*Exercise brief*:
Beneath this line are the data; copy exactly the part of them that opens with the line containing "Task: Open the Explorer sidebar view" and closes with the line containing "Given: Open the Zenitsu", and only that part.

*Dataset excerpts*:

:::

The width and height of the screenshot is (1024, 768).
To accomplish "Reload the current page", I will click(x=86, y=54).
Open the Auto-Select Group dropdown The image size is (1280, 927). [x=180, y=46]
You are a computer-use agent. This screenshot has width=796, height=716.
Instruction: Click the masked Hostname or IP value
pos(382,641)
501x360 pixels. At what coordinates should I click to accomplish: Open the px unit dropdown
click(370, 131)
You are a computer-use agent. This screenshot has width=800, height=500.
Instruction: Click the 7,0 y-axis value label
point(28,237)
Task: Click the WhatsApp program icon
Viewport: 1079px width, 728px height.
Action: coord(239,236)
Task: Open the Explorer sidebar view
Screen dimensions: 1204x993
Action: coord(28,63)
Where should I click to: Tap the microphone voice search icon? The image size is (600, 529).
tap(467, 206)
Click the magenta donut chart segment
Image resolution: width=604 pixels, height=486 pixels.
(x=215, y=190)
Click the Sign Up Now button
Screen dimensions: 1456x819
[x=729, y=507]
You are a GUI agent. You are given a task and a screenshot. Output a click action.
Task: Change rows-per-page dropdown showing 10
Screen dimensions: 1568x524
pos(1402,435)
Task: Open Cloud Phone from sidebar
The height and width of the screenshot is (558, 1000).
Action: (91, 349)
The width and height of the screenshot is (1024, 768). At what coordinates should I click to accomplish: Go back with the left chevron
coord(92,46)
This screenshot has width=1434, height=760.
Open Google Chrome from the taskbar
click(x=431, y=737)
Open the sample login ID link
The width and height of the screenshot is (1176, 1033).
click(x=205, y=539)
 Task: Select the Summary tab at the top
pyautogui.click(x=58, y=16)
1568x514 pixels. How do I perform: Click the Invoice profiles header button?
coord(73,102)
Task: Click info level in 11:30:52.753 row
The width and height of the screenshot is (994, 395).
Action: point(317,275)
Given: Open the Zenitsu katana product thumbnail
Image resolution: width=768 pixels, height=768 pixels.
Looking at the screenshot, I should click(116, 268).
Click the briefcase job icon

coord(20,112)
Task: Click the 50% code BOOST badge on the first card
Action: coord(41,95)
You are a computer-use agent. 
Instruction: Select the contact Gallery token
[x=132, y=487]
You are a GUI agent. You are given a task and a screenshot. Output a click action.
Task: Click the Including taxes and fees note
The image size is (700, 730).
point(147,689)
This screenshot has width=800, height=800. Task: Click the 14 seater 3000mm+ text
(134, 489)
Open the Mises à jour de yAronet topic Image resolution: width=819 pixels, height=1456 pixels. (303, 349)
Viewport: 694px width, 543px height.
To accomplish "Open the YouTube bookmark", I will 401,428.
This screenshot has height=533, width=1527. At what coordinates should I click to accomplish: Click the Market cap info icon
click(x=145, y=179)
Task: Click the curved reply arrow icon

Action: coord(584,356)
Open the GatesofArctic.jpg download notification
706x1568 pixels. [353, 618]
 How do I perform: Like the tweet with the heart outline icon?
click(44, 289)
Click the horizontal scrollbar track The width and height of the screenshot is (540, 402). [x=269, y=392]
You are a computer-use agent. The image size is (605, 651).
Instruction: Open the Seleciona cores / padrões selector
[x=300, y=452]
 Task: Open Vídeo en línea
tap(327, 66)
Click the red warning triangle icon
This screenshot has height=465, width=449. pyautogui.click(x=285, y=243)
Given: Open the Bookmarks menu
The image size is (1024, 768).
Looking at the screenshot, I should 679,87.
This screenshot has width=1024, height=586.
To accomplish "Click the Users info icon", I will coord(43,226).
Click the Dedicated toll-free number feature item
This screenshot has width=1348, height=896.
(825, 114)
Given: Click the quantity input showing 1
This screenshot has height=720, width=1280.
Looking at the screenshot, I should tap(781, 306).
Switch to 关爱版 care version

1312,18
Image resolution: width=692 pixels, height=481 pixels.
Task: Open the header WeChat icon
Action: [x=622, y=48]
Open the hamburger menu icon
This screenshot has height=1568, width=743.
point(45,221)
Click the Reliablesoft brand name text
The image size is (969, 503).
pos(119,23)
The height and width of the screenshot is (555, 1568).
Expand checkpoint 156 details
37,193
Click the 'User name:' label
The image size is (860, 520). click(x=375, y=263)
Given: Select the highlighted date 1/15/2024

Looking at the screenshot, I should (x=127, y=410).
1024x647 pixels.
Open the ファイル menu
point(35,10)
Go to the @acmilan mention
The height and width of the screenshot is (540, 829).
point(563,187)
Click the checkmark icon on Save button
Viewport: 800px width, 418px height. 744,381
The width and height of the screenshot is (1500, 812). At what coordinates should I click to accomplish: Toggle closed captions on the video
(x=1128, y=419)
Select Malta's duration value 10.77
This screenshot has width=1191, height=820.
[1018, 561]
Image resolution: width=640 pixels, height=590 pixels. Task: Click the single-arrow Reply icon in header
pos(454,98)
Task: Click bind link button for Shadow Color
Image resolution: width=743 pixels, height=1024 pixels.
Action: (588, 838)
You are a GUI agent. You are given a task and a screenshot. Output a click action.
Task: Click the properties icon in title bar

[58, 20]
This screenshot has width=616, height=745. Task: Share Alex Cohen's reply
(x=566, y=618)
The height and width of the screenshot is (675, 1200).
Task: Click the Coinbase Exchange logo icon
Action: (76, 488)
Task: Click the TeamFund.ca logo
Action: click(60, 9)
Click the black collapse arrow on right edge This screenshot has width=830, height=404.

:::

*Written response*:
Task: Open the Explorer sidebar view
Screen dimensions: 1204x993
Action: coord(28,63)
Where should I click to: Tap the microphone voice search icon? The image size is (600, 529).
tap(467, 206)
Click the magenta donut chart segment
Image resolution: width=604 pixels, height=486 pixels.
(x=215, y=190)
Click the Sign Up Now button
Screen dimensions: 1456x819
[x=729, y=507]
You are a GUI agent. You are given a task and a screenshot. Output a click action.
Task: Change rows-per-page dropdown showing 10
Screen dimensions: 1568x524
pos(1402,435)
Task: Open Cloud Phone from sidebar
The height and width of the screenshot is (558, 1000).
Action: (91, 349)
The width and height of the screenshot is (1024, 768). At what coordinates should I click to accomplish: Go back with the left chevron
coord(92,46)
This screenshot has width=1434, height=760.
Open Google Chrome from the taskbar
click(x=431, y=737)
Open the sample login ID link
The width and height of the screenshot is (1176, 1033).
click(x=205, y=539)
 Task: Select the Summary tab at the top
pyautogui.click(x=58, y=16)
1568x514 pixels. How do I perform: Click the Invoice profiles header button?
coord(73,102)
Task: Click info level in 11:30:52.753 row
The width and height of the screenshot is (994, 395).
Action: point(317,275)
Given: Open the Zenitsu katana product thumbnail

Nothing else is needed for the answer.